ORDINARY GENERAL MEETING OF PLANETEL SPA

Financial statements at 31 December 2023 are approved Distribution of a dividend of 0.10 Euro per share is decided Buy-back and disposal of treasury stocks are authorised

Treviolo (Bergamo), 29 April 2024 – Planetel S.p.A., ("the Company" or "Planetel"), the parent company of the group that bears its name, operating nationwide in the telecommunications sector, listed on the Euronext Growth Milan multilateral trading system organised and run by Borsa Italiana S.p.A., announces that the Ordinary General Meeting, held today at first calling and chaired by Bruno Pianetti, approved the financial statements as of 31 December 2023 and the allocation of the profit for the year, deciding to pay a dividend of Euro 0.10 per share. The Meeting also authorised the buy-back and disposal of treasury stocks, proposed at the Board Meeting on 9 April 2024.

1) Approval of financial statements as of 31 December 2023 and allocation of profit

Planetel S.p.A. recorded earnings from its core business of 23.2 million Euro, an increase of 2 million (+9%) compared to the 21.2 million Euro of the previous year.

The value of production amounted to 24.7 million Euro, compared to 22.7 million Euro in 2022 (+9%).

EBITDA was 6.4 million Euro, compared to 5.7 million Euro in 2022 (+13%).

EBIT was 1.5 million Euro compared to the 1.3 million Euro of 2022 (+5%)

Net profit was 1.7 million Euro, compared to 0.89 million Euro in 2022 (+90%).

Net Equity as of 31 December 2023 was 21.8 million Euro, compared to 20.5 million Euro for year 2022.

The Net Financial Position was cash negative by 13.1 million Euro, compared to the cash negative NFP of 12.9 million Euro as of 31 December 2022.

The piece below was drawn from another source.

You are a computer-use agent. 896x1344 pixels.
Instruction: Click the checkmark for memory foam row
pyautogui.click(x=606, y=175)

The Board of Directors approved the 2023 Financial Statements and resolved to allocate the profit for the year, of 1,704,462 Euro, as follows:

  • Euro 85,223 to the legal reserve;
  • Euro 679,675 to ordinary dividends, amounting to a dividend of 0.10 Euro per share with drawing date 6 May 2024, record date 7 May 2024 and payment date 8 May 2024;
  • the difference of Euro 939,564 to an extraordinary reserve.

The General Meeting also examined the Group's consolidated financial statements for FY 2023.

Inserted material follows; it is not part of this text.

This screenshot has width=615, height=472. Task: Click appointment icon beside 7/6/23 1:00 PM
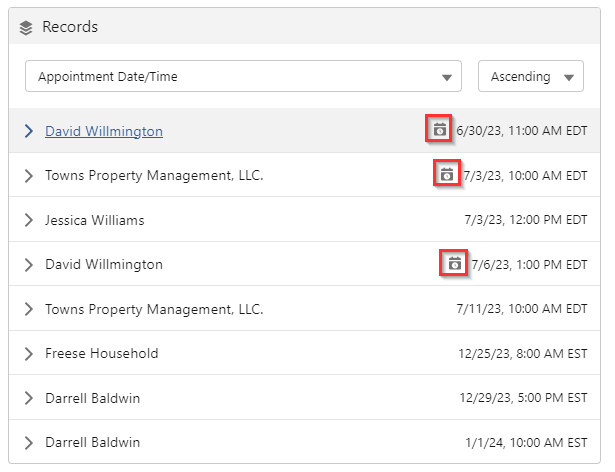(x=454, y=264)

As of 31 December 2023 the Group recorded earnings from its core business of 33.3 million Euro, an increase of +9% over the 30.5 million Euro of year 2022.

EBITDA was 8.2 million Euro, an increase of +15% over the 7.1 million Euro of 2022. (Ebitda Margin 25%).

The Net Result for the period showed a profit of 1.4 million Euro (4% of the value of production).

The Net Financial Position as of 31 December 2023 was cash-negative by 13.3 million Euro, compared to a cash-negative position of 11.9 million Euro for 2022.

2) Authorisation pursuant to articles 2357 et seq. of the Italian Civil Code for the buy-back and subsequent disposal of treasury shares

The General Meeting authorised the Board of Directors to buy back and dispose of treasury shares for a

period of 18 months from the date of today's Meeting and for a value of up to 1,750,000 Euro.

The authorisation was granted for share buy-backs in one or more instalments, with a quantity to be freely determined by the Board of Directors but up to a maximum number which, considering the number of Planetel shares currently held in the portfolio of the Company or its subsidiaries, will never amount to more than 5% of the company's share capital at the time. Any such buy-back must take place in accordance with art. 25 (2) of the Euronext Growth Milan Issuer's Regulations and within the limits of the distributable profits and available reserves as recorded in the last formally approved financial statements at the time of each operation, with the proviso that, pursuant to art. 2357, para. 1 of the Italian Civil Code, only full paid-up shares can be acquired.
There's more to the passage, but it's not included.